An interesting problem came up at work the other day. A DBA had been trying to import data from one database (created in a standard 8-bit characterset) to another (created in the UTF-8 characterset). The import failed because, on one table, the length of the data being imported exceeded the length of the column in the new database.
How could this be? Well, the column was a VARCHAR2(10) in both databases, but the new database was using a variable length characterset: UTF-8 allows between 1 and 4 bytes per character. Something that had been stored as a single byte in the original database was now being stored as a 2-, 3- or 4-byte character in the new database, thus blowing the budget on the original 10-bytes allowed for this particular column. (For the record, Microsoft’s smart quotes will do this!)

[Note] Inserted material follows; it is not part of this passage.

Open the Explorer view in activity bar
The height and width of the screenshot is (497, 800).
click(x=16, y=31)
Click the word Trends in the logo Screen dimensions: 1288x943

As a workaround, and a way to allow the import to finish without incident, the DBA involved made the decision to pre-create this table in the new database, before doing the import, with a declaration of VARCHAR2(10 CHAR) -the use of character semantics in this way ensures that the column is allowed to store 10 characters no matter how many bytes might be needed to do so. And that certainly solved the import problem.
But it presented a new worry, the answer to which I didn’t know for sure, but could only guess: if there was PL/SQL code in the original database which referenced that column and loaded it into a variable declared as a VARCHAR2(10), would that code now break when it tried to run in the new database?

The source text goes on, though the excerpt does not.